2. Image Recognition with OpenCV and a Pi Camera

If you also have a camera module, you can use OpenCV for real-time image processing.

 

First, install OpenCV using: pip install opencv-python

 

Then, run a face detection script:

 

import cv2

 

face_cascade = cv2.CascadeClassifier(cv2.data.haarcascades + "haarcascade_frontalface_default.xml")

cap = cv2.VideoCapture(0, cv2.CAP_V4L2)

 

while True:

    ret, frame = cap.read()

    gray = cv2.cvtColor(frame, cv2.COLOR_BGR2GRAY)

    faces = face_cascade.detectMultiScale(gray, 1.1, 4)

 

    for (x, y, w, h) in faces:

        cv2.rectangle(frame, (x, y), (x+w, y+h), (255, 0, 0), 2)

 

    cv2.imshow("Face Detection", frame)

    if cv2.waitKey(1) & 0xFF == ord("q"):

        break

 

cap.release()

cv2.destroyAllWindows()

 

This script will capture video from the camera and detect faces in real-time, a fun project for those working on Raspberry Pi 5 AI projects.

Boosting AI Performance with Coral TPU or Neural Compute Stick

The Raspberry Pi 5 is a powerful device but still a bit limited for intensive AI tasks. When building a Raspberry Pi 5 machine learning setup, these accelerators can significantly improve processing speeds:

 

 Google Coral USB Accelerator – Works with TensorFlow Lite and greatly speeds up inference.

 Intel Movidius Neural Compute Stick 2 Supports OpenVINO models.

 

To install Google Coral Edge TPU runtime, use:

 

echo "deb https://packages.cloud.google.com/apt coral-edgetpu-stable main" | sudo tee /etc/apt/sources.list.d/coral-edgetpu.list

curl https://packages.cloud.google.com/apt/doc/apt-key.gpg | sudo apt-key add -

sudo apt update

sudo apt install libedgetpu1-std python3-edgetpu

 

The libedgetpu1-std package installs the runtime for the Coral USB Accelerator, while python3-edgetpu is required to use it from Python with TensorFlow Lite.

Now you can run TensorFlow Lite models much faster!

Some Interesting AI/ML Projects for Raspberry Pi 5

Want to put your Pi 5 device to good use? You can try some of the following Raspberry Pi 5 AI projects:

 

 Smart Security Camera – Detect motion and recognize faces.

 AI-Powered Weather Station – Use ML to predict weather patterns.

 Voice Assistant – Build your own AI assistant using speech recognition.

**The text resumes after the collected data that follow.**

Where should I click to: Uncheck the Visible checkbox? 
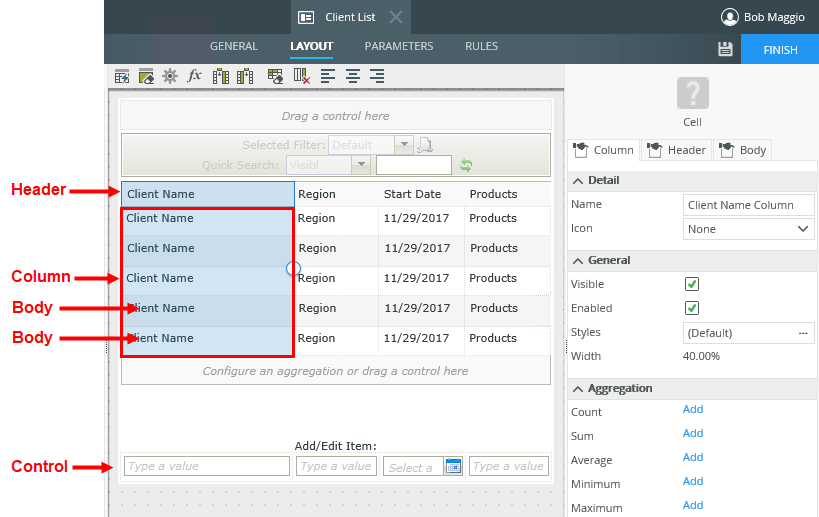pyautogui.click(x=692, y=284)
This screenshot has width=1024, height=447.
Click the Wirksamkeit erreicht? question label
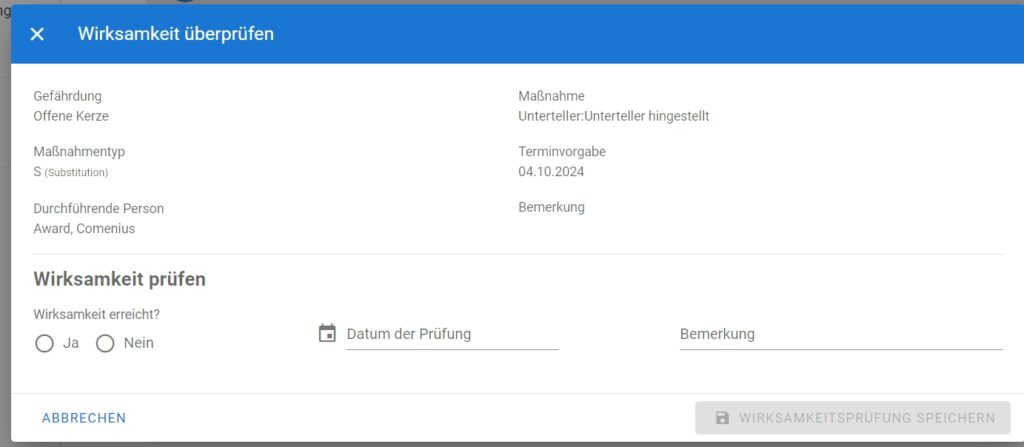pos(97,314)
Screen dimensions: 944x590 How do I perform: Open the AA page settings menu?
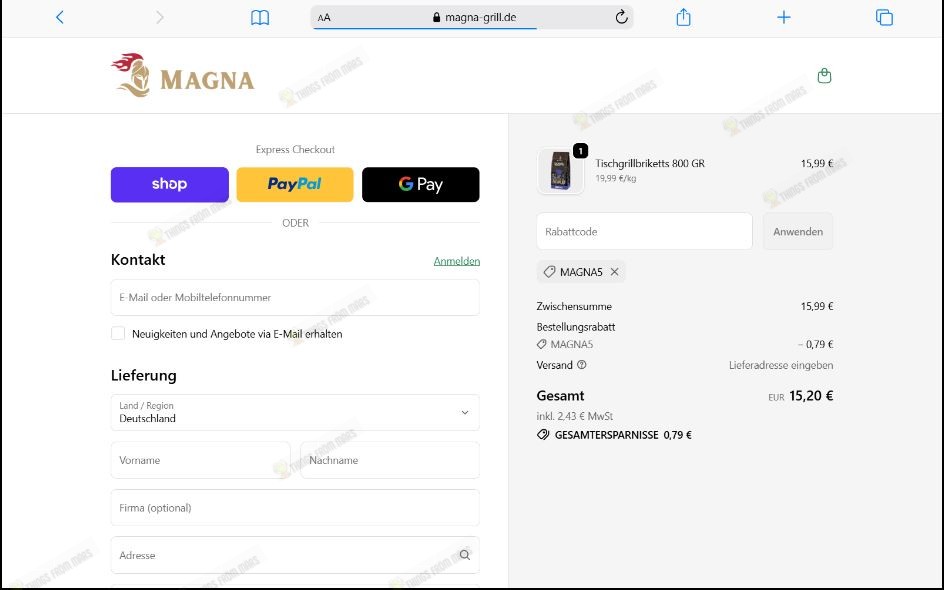pos(322,17)
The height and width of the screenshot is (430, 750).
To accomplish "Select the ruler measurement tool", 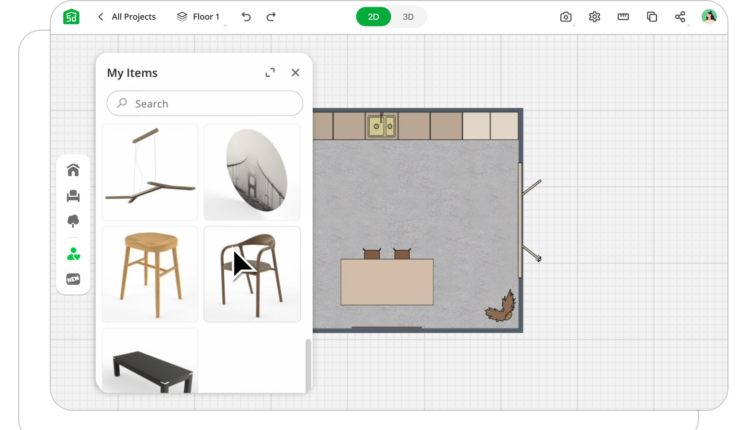I will point(623,17).
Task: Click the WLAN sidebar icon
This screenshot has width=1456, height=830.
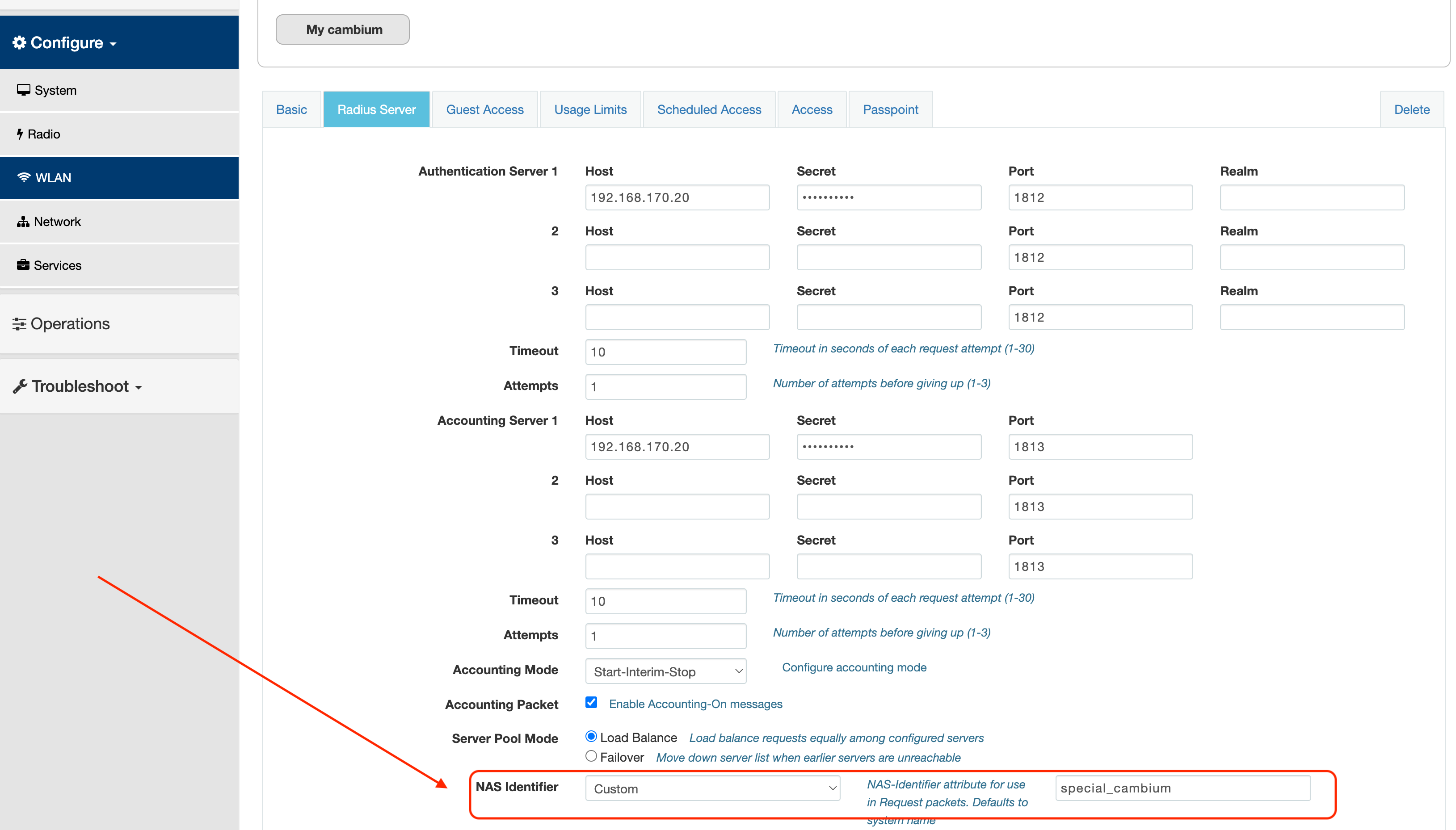Action: tap(23, 178)
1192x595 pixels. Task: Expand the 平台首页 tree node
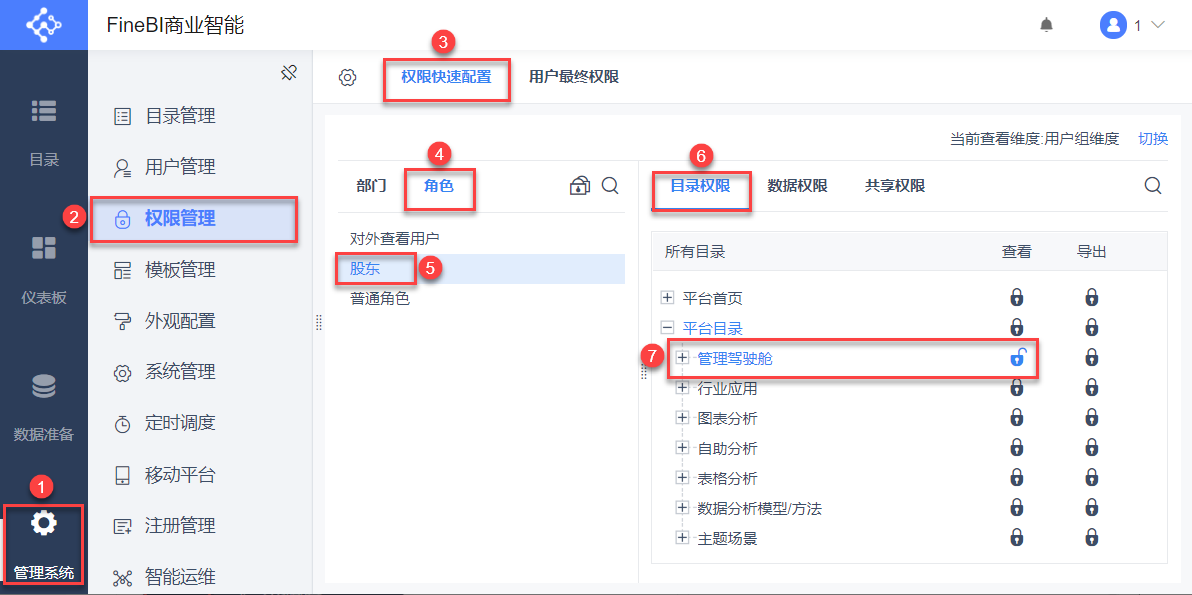668,298
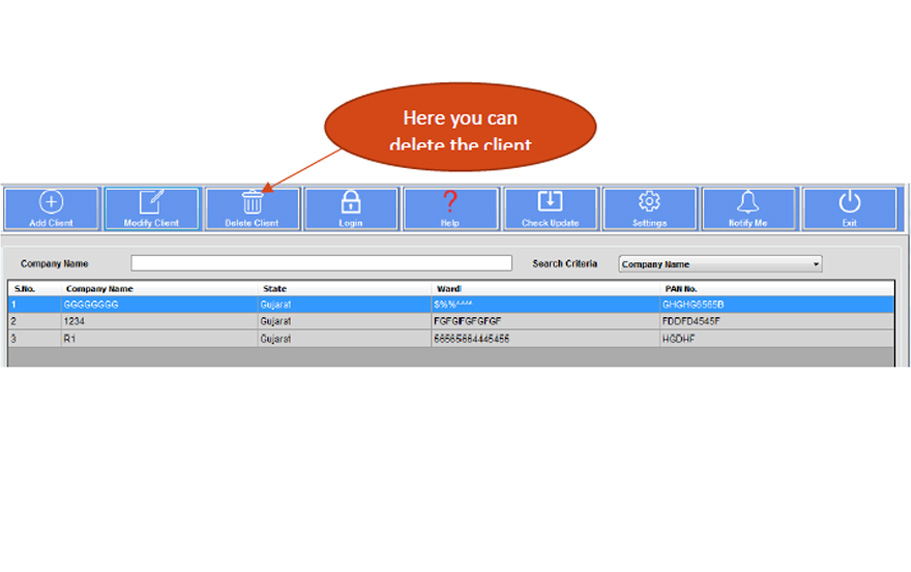Click the Add Client plus icon
The image size is (911, 572).
point(51,202)
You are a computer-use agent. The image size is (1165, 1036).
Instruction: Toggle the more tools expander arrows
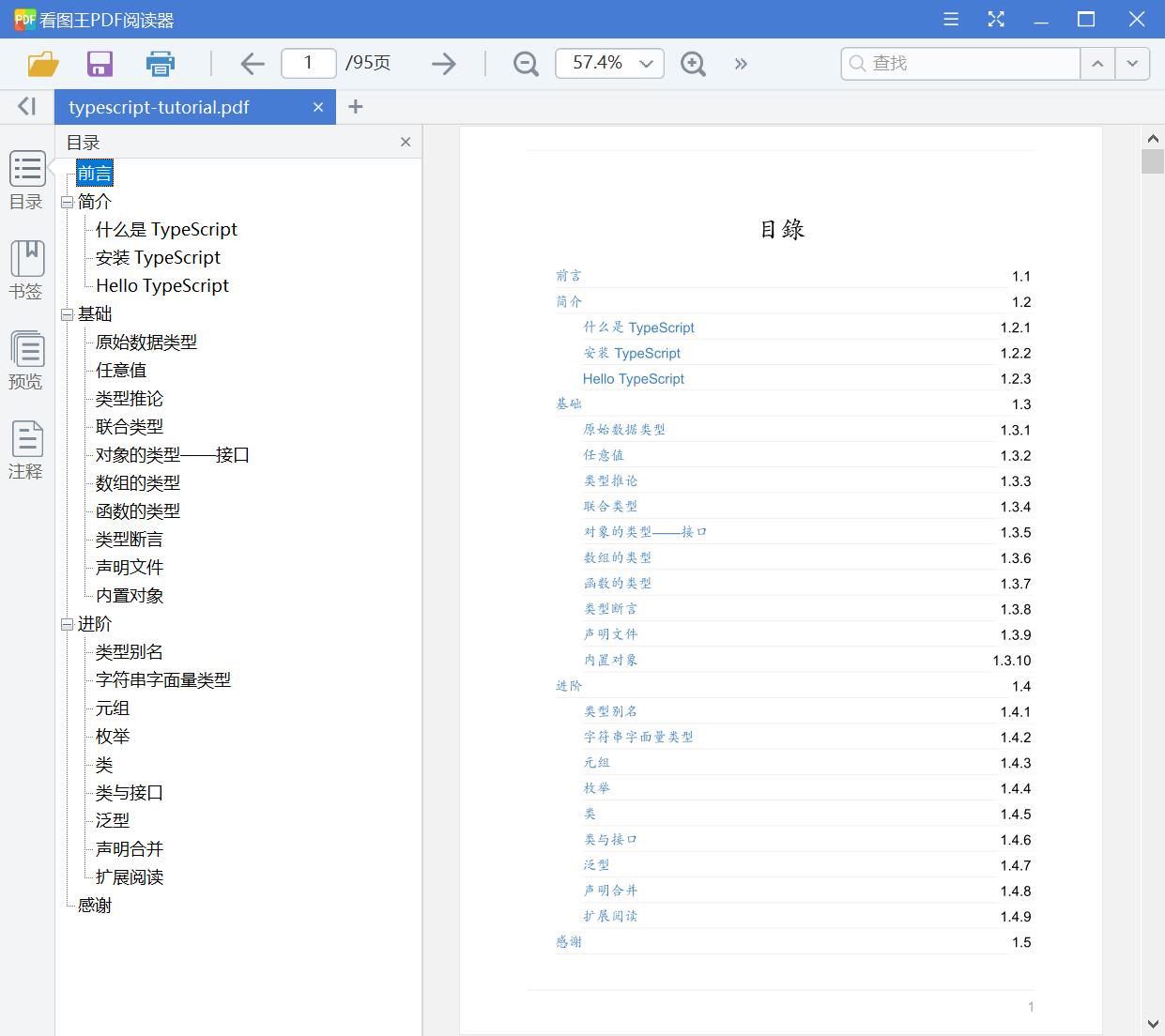click(x=741, y=63)

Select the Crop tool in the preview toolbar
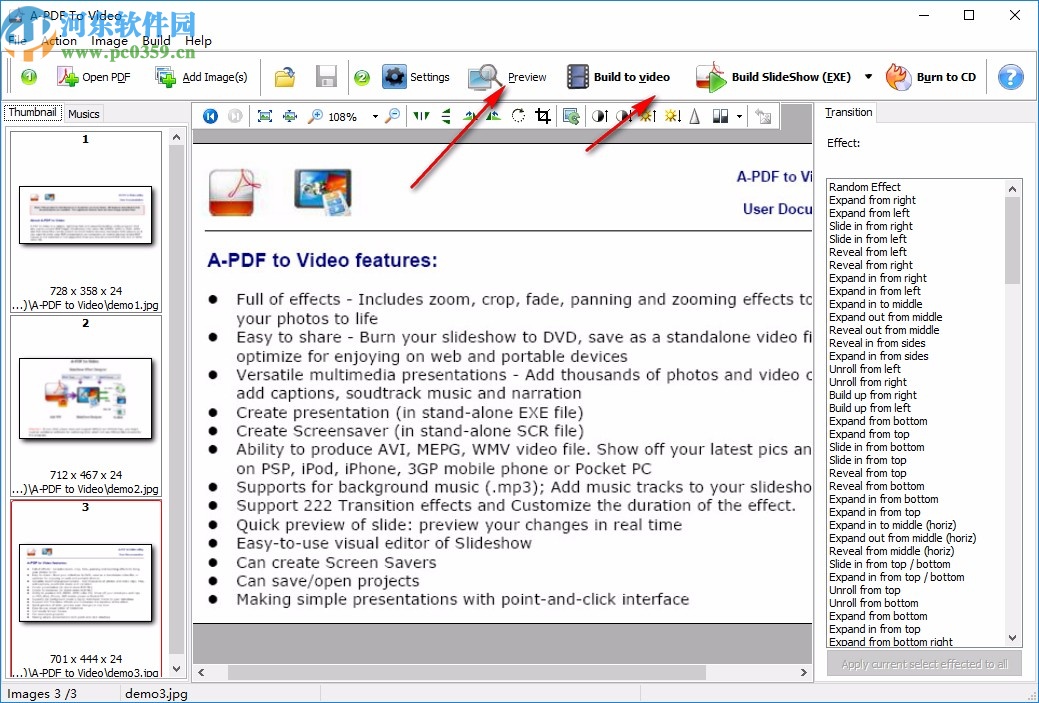(543, 116)
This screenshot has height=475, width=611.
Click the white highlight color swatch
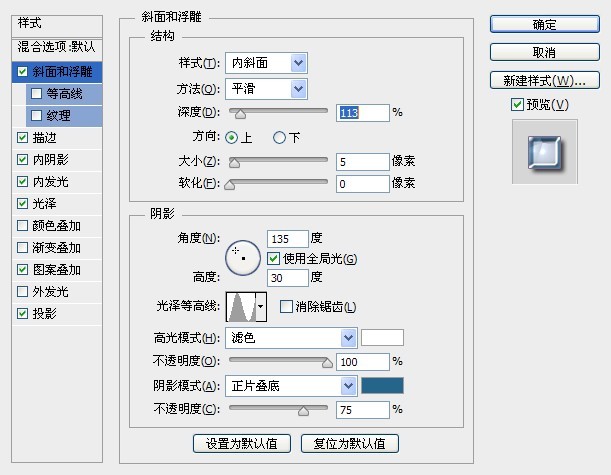pyautogui.click(x=382, y=338)
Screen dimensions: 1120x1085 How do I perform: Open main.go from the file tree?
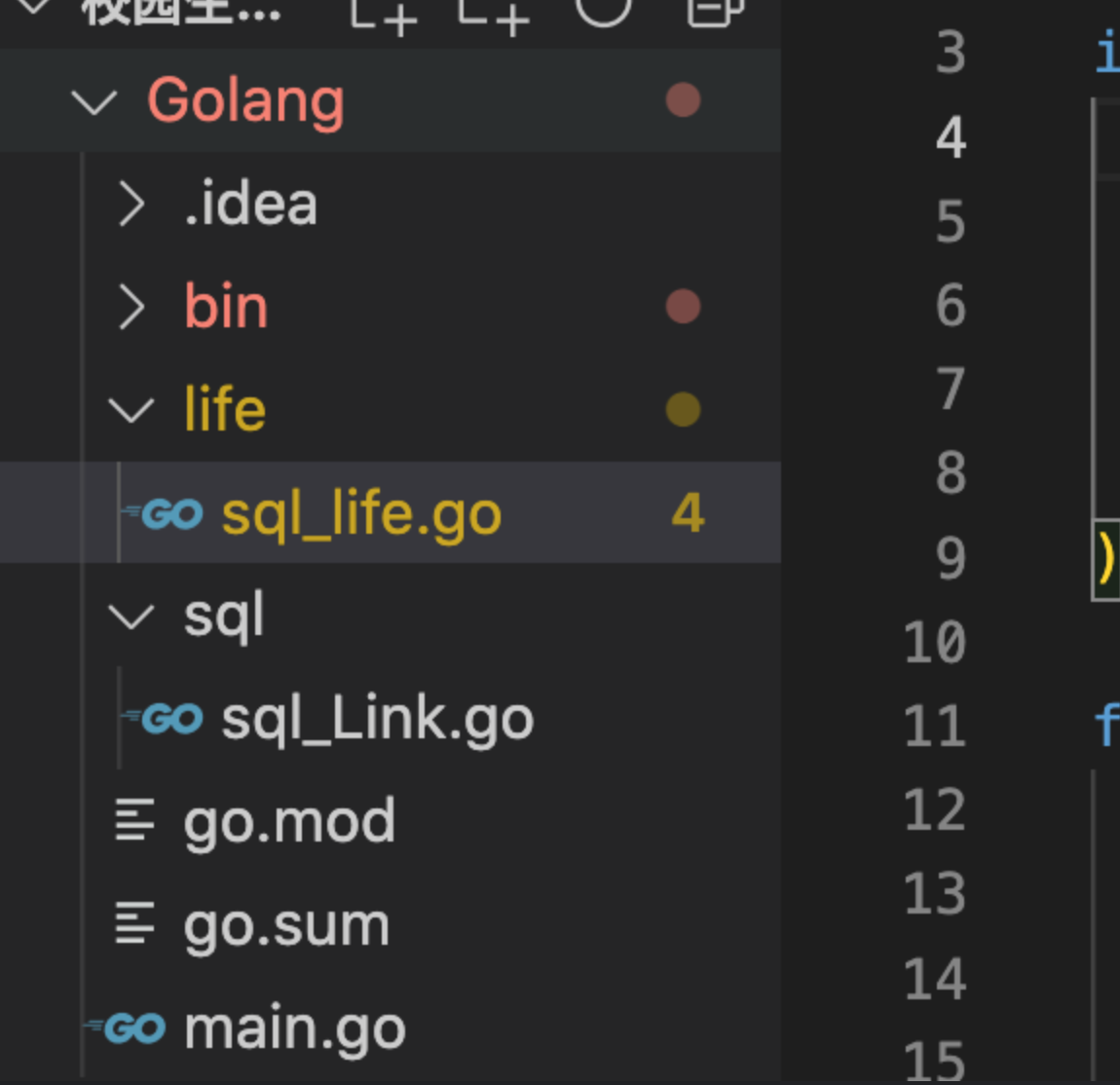[294, 1028]
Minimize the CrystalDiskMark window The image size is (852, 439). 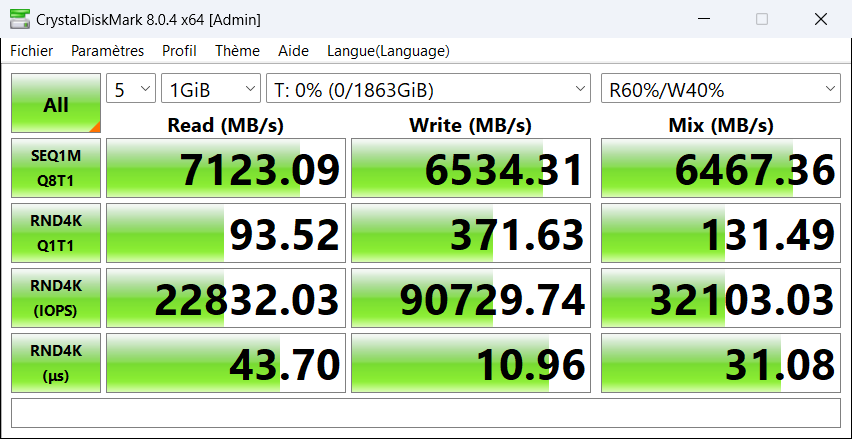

 Object Detection Robot – Use a camera and AI to recognize objects.

Summary

With Raspberry Pi 5, AI and ML are more accessible than ever. 

 

Whether you are running lightweight models with TensorFlow Lite, processing images with OpenCV, or boosting performance with an AI accelerator, it is a great platform for exploring artificial intelligence on a budget.

 

If you're interested in Raspberry Pi 5 AI projects, now is the perfect time to get started. Set up your Raspberry Pi 5 machine learning setup, experiment with AI models, and turn your ideas into reality!

 

Ready to bring AI to life? Grab your Pi 5 and start experimenting.